• YOUR TASK:
Set down every line below, word for word.

• Stored data:
---*---

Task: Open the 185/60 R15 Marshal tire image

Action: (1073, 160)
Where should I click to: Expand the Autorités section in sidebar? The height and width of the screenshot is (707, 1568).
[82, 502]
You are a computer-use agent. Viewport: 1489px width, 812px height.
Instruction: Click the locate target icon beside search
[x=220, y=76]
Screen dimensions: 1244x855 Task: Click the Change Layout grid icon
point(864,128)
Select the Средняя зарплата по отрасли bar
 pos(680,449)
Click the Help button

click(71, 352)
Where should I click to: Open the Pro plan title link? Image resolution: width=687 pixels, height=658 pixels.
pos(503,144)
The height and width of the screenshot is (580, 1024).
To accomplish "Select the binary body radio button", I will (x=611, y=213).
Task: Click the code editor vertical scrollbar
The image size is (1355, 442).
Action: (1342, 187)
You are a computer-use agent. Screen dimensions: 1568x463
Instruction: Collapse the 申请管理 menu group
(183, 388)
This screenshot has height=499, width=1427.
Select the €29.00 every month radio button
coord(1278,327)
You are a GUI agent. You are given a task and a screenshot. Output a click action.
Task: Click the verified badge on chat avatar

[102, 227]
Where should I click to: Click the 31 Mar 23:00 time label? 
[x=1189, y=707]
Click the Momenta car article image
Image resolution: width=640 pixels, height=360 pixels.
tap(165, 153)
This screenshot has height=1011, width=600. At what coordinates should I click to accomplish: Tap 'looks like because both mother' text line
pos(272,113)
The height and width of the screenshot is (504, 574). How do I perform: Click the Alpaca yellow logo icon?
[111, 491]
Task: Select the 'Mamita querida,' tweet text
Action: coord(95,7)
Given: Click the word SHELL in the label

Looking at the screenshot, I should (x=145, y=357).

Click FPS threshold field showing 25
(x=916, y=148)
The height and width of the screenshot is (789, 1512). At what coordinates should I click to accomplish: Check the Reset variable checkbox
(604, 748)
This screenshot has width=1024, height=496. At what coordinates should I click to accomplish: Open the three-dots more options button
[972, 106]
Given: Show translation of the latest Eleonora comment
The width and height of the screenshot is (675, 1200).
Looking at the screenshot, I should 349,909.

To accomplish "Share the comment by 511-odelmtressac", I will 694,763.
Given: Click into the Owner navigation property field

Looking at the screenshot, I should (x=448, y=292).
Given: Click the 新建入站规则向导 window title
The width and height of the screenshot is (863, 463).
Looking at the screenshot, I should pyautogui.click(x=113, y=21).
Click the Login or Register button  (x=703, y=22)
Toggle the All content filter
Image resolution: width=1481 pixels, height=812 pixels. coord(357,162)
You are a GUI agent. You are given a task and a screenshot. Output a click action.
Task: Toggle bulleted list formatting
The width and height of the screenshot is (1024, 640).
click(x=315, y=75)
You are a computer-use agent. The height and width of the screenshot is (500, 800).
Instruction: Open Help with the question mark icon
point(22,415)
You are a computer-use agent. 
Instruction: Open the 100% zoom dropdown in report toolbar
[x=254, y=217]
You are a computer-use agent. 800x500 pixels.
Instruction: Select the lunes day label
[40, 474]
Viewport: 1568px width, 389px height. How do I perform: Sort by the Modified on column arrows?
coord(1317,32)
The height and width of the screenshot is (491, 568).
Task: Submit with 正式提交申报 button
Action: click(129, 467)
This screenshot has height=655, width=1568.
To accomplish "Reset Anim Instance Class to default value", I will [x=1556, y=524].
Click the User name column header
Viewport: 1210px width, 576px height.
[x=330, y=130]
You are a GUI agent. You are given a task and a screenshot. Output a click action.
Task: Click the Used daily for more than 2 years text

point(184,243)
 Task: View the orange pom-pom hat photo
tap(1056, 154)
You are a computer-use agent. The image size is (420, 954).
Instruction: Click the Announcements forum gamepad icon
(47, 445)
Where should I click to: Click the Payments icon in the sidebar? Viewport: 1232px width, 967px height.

---*---

• YOUR RESPONSE:
Task: Open the 185/60 R15 Marshal tire image

Action: (1073, 160)
Where should I click to: Expand the Autorités section in sidebar? The height and width of the screenshot is (707, 1568).
[82, 502]
You are a computer-use agent. Viewport: 1489px width, 812px height.
Instruction: Click the locate target icon beside search
[x=220, y=76]
Screen dimensions: 1244x855 Task: Click the Change Layout grid icon
point(864,128)
Select the Средняя зарплата по отрасли bar
 pos(680,449)
Click the Help button

click(71, 352)
Where should I click to: Open the Pro plan title link? Image resolution: width=687 pixels, height=658 pixels.
pos(503,144)
The height and width of the screenshot is (580, 1024).
To accomplish "Select the binary body radio button", I will (x=611, y=213).
Task: Click the code editor vertical scrollbar
The image size is (1355, 442).
Action: (1342, 187)
You are a computer-use agent. Screen dimensions: 1568x463
Instruction: Collapse the 申请管理 menu group
(183, 388)
This screenshot has height=499, width=1427.
Select the €29.00 every month radio button
coord(1278,327)
You are a GUI agent. You are given a task and a screenshot. Output a click action.
Task: Click the verified badge on chat avatar

[102, 227]
Where should I click to: Click the 31 Mar 23:00 time label? 
[x=1189, y=707]
Click the Momenta car article image
Image resolution: width=640 pixels, height=360 pixels.
tap(165, 153)
This screenshot has height=1011, width=600. At what coordinates should I click to accomplish: Tap 'looks like because both mother' text line
pos(272,113)
The height and width of the screenshot is (504, 574). How do I perform: Click the Alpaca yellow logo icon?
[111, 491]
Task: Select the 'Mamita querida,' tweet text
Action: coord(95,7)
Given: Click the word SHELL in the label

Looking at the screenshot, I should (x=145, y=357).

Click FPS threshold field showing 25
(x=916, y=148)
The height and width of the screenshot is (789, 1512). At what coordinates should I click to accomplish: Check the Reset variable checkbox
(604, 748)
This screenshot has width=1024, height=496. At what coordinates should I click to accomplish: Open the three-dots more options button
[972, 106]
Given: Show translation of the latest Eleonora comment
The width and height of the screenshot is (675, 1200).
Looking at the screenshot, I should 349,909.

To accomplish "Share the comment by 511-odelmtressac", I will 694,763.
Given: Click into the Owner navigation property field

Looking at the screenshot, I should (x=448, y=292).
Given: Click the 新建入站规则向导 window title
The width and height of the screenshot is (863, 463).
Looking at the screenshot, I should pyautogui.click(x=113, y=21).
Click the Login or Register button  (x=703, y=22)
Toggle the All content filter
Image resolution: width=1481 pixels, height=812 pixels. coord(357,162)
You are a GUI agent. You are given a task and a screenshot. Output a click action.
Task: Toggle bulleted list formatting
The width and height of the screenshot is (1024, 640).
click(x=315, y=75)
You are a computer-use agent. The height and width of the screenshot is (500, 800).
Instruction: Open Help with the question mark icon
point(22,415)
You are a computer-use agent. 
Instruction: Open the 100% zoom dropdown in report toolbar
[x=254, y=217]
You are a computer-use agent. 800x500 pixels.
Instruction: Select the lunes day label
[40, 474]
Viewport: 1568px width, 389px height. How do I perform: Sort by the Modified on column arrows?
coord(1317,32)
The height and width of the screenshot is (491, 568).
Task: Submit with 正式提交申报 button
Action: click(129, 467)
This screenshot has height=655, width=1568.
To accomplish "Reset Anim Instance Class to default value", I will [x=1556, y=524].
Click the User name column header
Viewport: 1210px width, 576px height.
[x=330, y=130]
You are a GUI agent. You are given a task and a screenshot. Output a click action.
Task: Click the Used daily for more than 2 years text

point(184,243)
 Task: View the orange pom-pom hat photo
tap(1056, 154)
You are a computer-use agent. The image size is (420, 954).
Instruction: Click the Announcements forum gamepad icon
(47, 445)
Where should I click to: Click the Payments icon in the sidebar? Viewport: 1232px width, 967px height.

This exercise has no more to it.